Method description (v1)
This JavaScript API is considered outdated, we recommend using API version 2
Note that some methods require the yield
keyword.
yield this.request()
yield this.request(method, url, queryParams, opts)
Getting an HTTP response for a request, with the following arguments:
method
- request method (GET, POST...)url
- request linkqueryParams
- hash with GET parameters or hash with POST request bodyopts
- hash with request options
If the POST method is used, the request body can be passed in two ways:
- simply by listing the variable names and their values in
queryParams
. For example:
{
key: set.query,
id: 1234,
type: 'text'
}
- through the body variable in
opts
. For example:
body: 'key=' + set.query + '&id=1234&type=text'
opts.check_content
check_content: [ condition1, condition2, ...]
- an array of conditions for checking the received content, if the check fails, the request will be repeated with a different proxy.
Capabilities:
- using strings as conditions (search by substring)
- using regular expressions as conditions
- using your own verification functions, which receive data and response headers
- you can specify several different types of conditions at once
- for logical negation, put the condition in an array, i.e.
check_content: ['xxxx', [/yyyy/]]
means that the request will be considered successful if the received data contains the substring xxxx and at the same time the regular expression /yyyy/ does not find matches on the page
All specified checks must pass for a successful request.
Example (the comments indicate what is needed for the request to be considered successful):
let response = yield this.request('GET', set.query, {}, {
check_content: [
/<\/html>|<\/body>/, //на полученной странице должно сработать это регулярное выражение
['XXXX'], //на полученной странице не должно быть этой подстроки
'</html>', //на полученной странице должна быть такая подстрока
(data, hdr) => {
return hdr.Status == 200 && data.length > 100;
} //эта функция должна вернуть true
]
});
opts.decode
decode: 'auto-html'
- automatic detection of encoding and conversion to utf8
Possible values:
auto-html
- based on headers, meta tags and page content (optimal recommended option)utf8
- indicates that the document is in utf8 encoding<encoding>
- any other encoding
opts.headers
headers: { ... }
- hash with headers, header name is specified in lowercase, you can specify cookie as well
Example:
headers: {
accept: 'image/avif,image/webp,image/apng,image/svg+xml,image/*,*/*;q=0.8',
'accept-encoding': 'gzip, deflate, br',
cookie: 'a=321; b=test',
'user-agent' 'Mozilla/5.0 (Windows NT 10.0; Win64; x64) AppleWebKit/537.36 (KHTML, like Gecko) Chrome/88.0.4324.150 Safari/537.36'
}
opts.headers_order
headers_order: ['cookie', 'user-agent', ...]

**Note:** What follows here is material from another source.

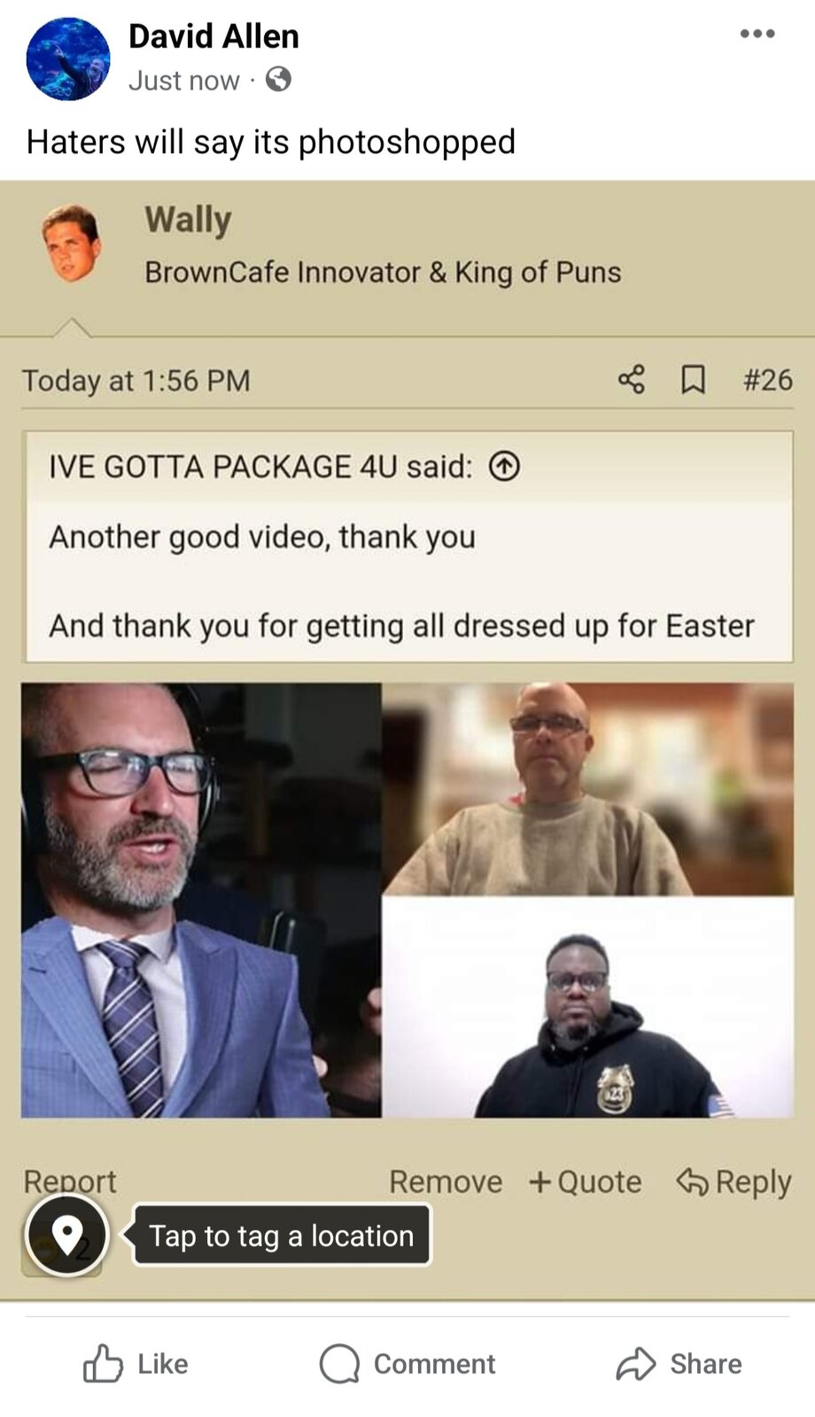Open the three-dot post options menu
This screenshot has height=1417, width=815.
coord(757,34)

- allows you to override the order of header sorting
opts.recurse
recurse: N
- the maximum number of redirects, by default 7, use 0 to disable redirects
opts.proxyretries
proxyretries: N
- the number of attempts to execute a request, by default taken from the parser settings
opts.parsecodes
parsecodes: { ... }
- a list of HTTP response codes that the parser will consider successful, by default taken from the parser settings. If you specify '*': 1
then all responses will be considered successful.
Example:
parsecodes: {
200: 1,
403: 1,
500: 1
}
opts.timeout
timeout: N
- response timeout in seconds, by default taken from the parser settings
opts.do_gzip
do_gzip: 1
- determines whether to use compression (gzip/deflate/br), enabled by default (1), to disable, set the value to 0
opts.max_size
max_size: N
- maximum response size in bytes, by default taken from the parser settings
opts.cookie_jar
cookie_jar: { ... }
- hash with cookies.
opts.attempt
attempt: N
- indicates the current attempt number, when using this parameter, the built-in handler for attempts for this request is ignored
opts.browser
browser: 1
- automatic emulation of browser headers (1 - enabled, 0 - disabled)
opts.use_proxy
use_proxy: 1
- overrides the use of a proxy for a separate request inside the JS parser on top of the global Use proxy parameter (1 - enabled, 0 - disabled)
opts.noextraquery
noextraquery: 0
- disables adding Extra query string to the request URL (1 - enabled, 0 - disabled)
opts.save_to_file
save_to_file: file
- allows you to download the file directly to disk, bypassing memory recording. Instead of file, specify the name and path under which to save the file. When using this option, everything related to data is ignored (checking content in check_content, response.data will be empty, etc.).
opts.data_as_buffer
data_as_buffer: 0
- determines whether to return data as a String (0) or as a Buffer object (1), by default a String is returned
opts.bypass_cloudflare
bypass_cloudflare: 0
- automatic bypass of CloudFlare JavaScript protection using the Chrome browser (1 - enabled, 0 - disabled)
opts.follow_meta_refresh
follow_meta_refresh: 0
- allows you to follow redirects declared via the HTML meta tag:
<meta http-equiv="refresh" content="time; url=..." />
opts.tlsOpts
tlsOpts: { ... }
– allows you to pass settings for https connections
yield this.parser.request()
yield this.parser.request(parser, preset, overrideParams, query)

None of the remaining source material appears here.